Magik Markers - Don't Come Home (Arbitrary Signs 2007)
Magik Markers - Castel Franco: Veneto/Zagreb Super Report / Arbitrary Signs
Its hard to believe that I've been holding my breath for twenty-three years. Somehow Magik Markers caught my blindspot, slipped thru the cracks, but now I can finally exhale. Castel Franco: Veneto/Zagreb Super Report is yet another limited release cd-r from one of out-sound's favorite rock bands. This record won't be too surprising for those following the band's prolific output, but as for myself, for once without those jaded glasses, this album came like a wicked uppercut, knocking me into the stratosphere of deep personal introspection. Like the first time I heard Born Against or Guyana Punchline, somehow the ferocity of Magik Markers has gotten under my skin with moving cacaphony. I don't mean to descend into Braffisms, but this band may change your life.

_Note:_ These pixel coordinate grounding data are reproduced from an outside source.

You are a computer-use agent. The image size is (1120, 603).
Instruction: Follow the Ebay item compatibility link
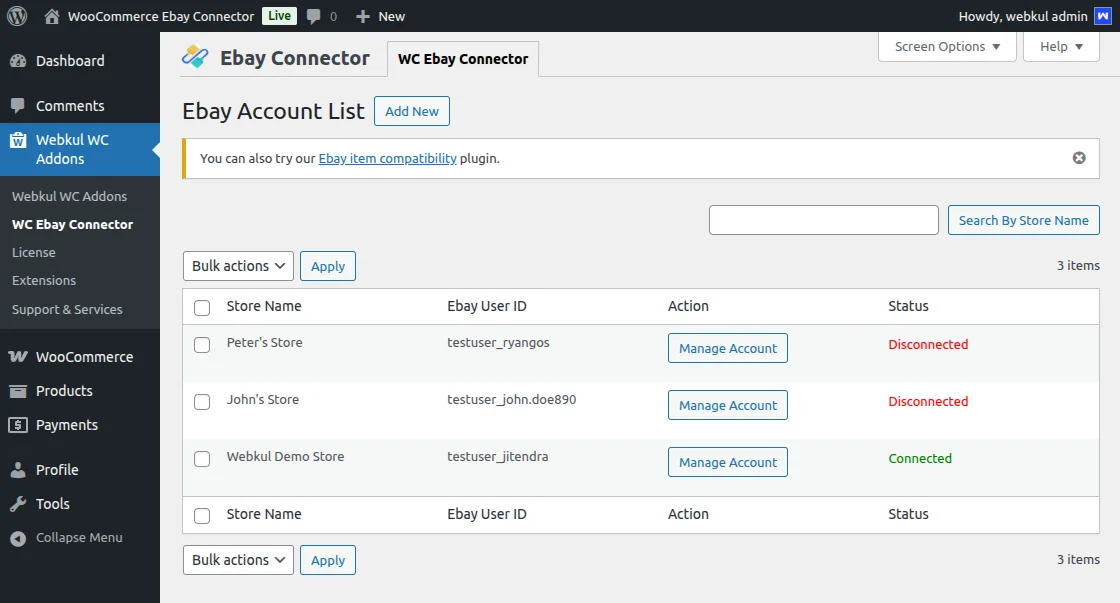(x=388, y=158)
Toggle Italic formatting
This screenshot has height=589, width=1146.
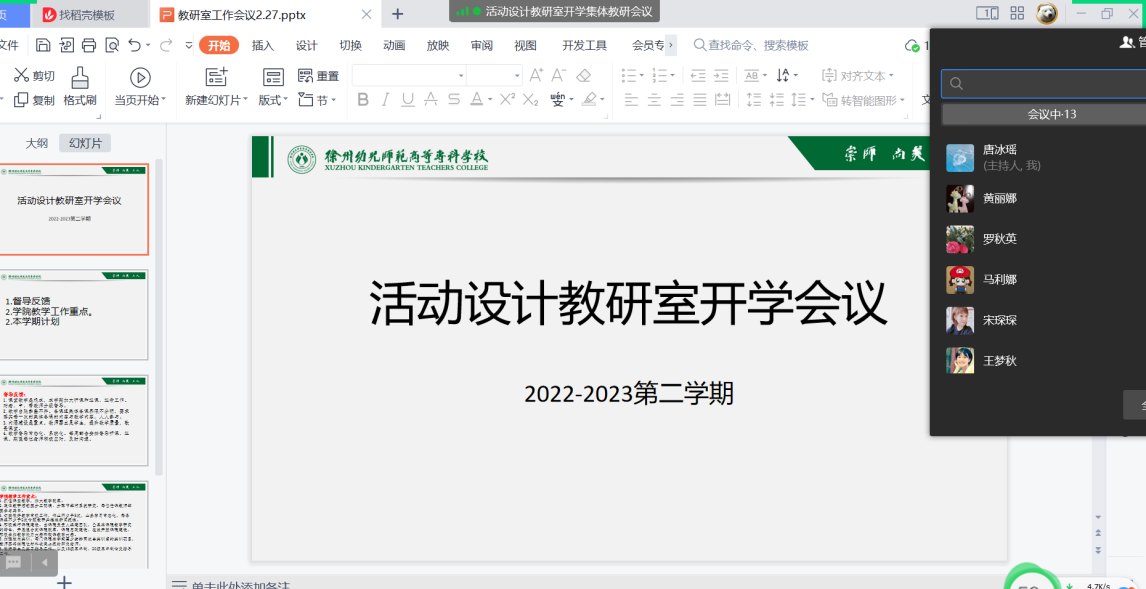[x=385, y=99]
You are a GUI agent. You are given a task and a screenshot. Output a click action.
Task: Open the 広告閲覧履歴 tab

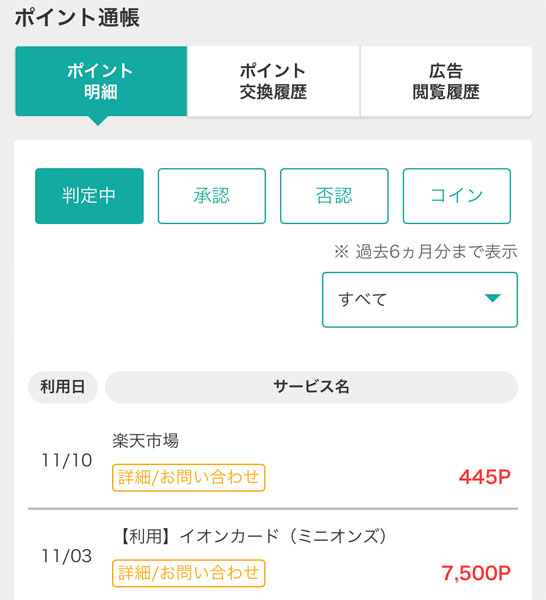pos(446,81)
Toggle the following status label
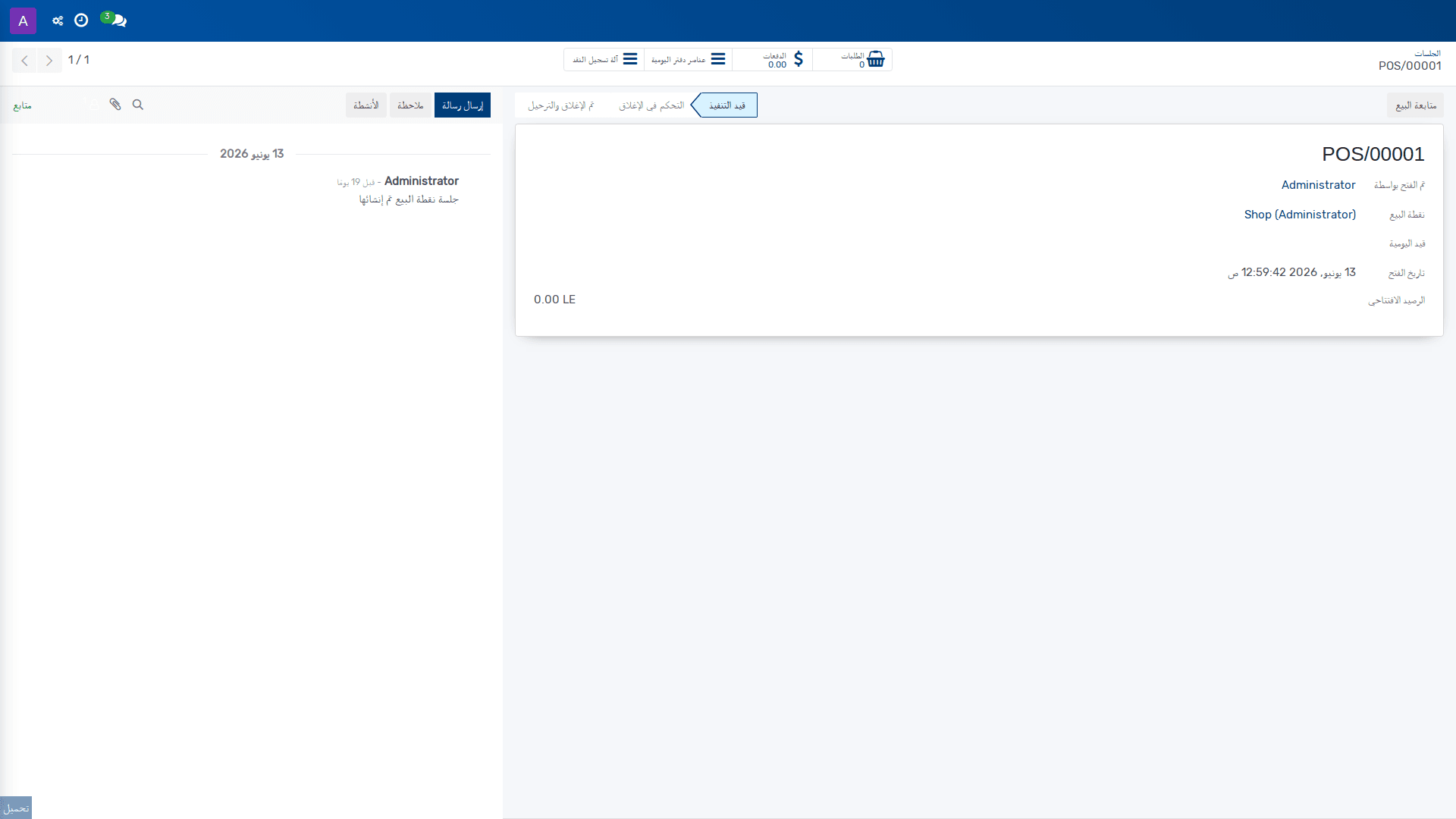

Formerly a trio, Magik Markers is now, at least for this recording, the duo of Pete Nolan & Elisa Ambrogio. You may have heard about Ambrogio's tendency to devour showgoers. It may seem like histrionics but theres a kind of unsteady trust beaming from her, an animalistic unpredictability, challenging the connection between performer and audience. Listen to the recording. Listen to her tear and rip at the guitar, casting off inner demons. Maybe most importantly, go watch to get the full treatment. Like staring into the Bucket Of Truth, its easy to lose yourself in the maelstrom, but like Ian Robert's detective with existential angst, I say "Don't you think I already know that?". The group's free-rock dirges are intense and ultimately cathartic, addressing frustrations both long-simmering and freshly struck. Its like breaking things for the hell of it, shaking your fist at the sky in defiance even though you know it won't change a thing.
"Fire of the Mind" kicks off this live recording. Heavy background chatter is like captured EVP as Ambroggio channels demons thru her admittedly "masturbatory" guitar style, constantly climaxing as Pete Nolan lays down bed-of-nails drumbeats. "Don't Come Home" is some of the most vitally urgent music I've heard in ages, channeling early Sonic Youth thru the epic guitar palette of *gasp* Neil Young. Ambroggio's narrative passionately espousing harsh travels far from home, a life void of comfort and familiarity. "Can't Kill Luck" is the apex of the album, covered in rattlesnakes, Ambroggio plays an angel of death, disguised as a "buxom woman, black hair, with a firm ass and small waist", virulently laying down the facts of life to a dying man, recounting the glorious, never again attainable attributes of youth and the inevitable march towards death. The second-half of the album picks up the pace, the group settling into a groove with their patented low-end anti-rock, charging forward sonically with reckless abandon. The record ends with a hovering drone number, running at ten minutes its a good way to ease your way out of things.
Castel Franco: Veneto/Zagreb Super Report captures Magik Markers at a time when they are shining brighter than ever. This may be that record, the kind of essential document that becomes a standard point of reference for namedropping record nerds. There's a heavy haze that forms over the course of the record, but its worth it to stand tall and enjoy it from start to finish. This may only be one of fifteen release for the band this year but they certainly have me by the throat for the whole ride.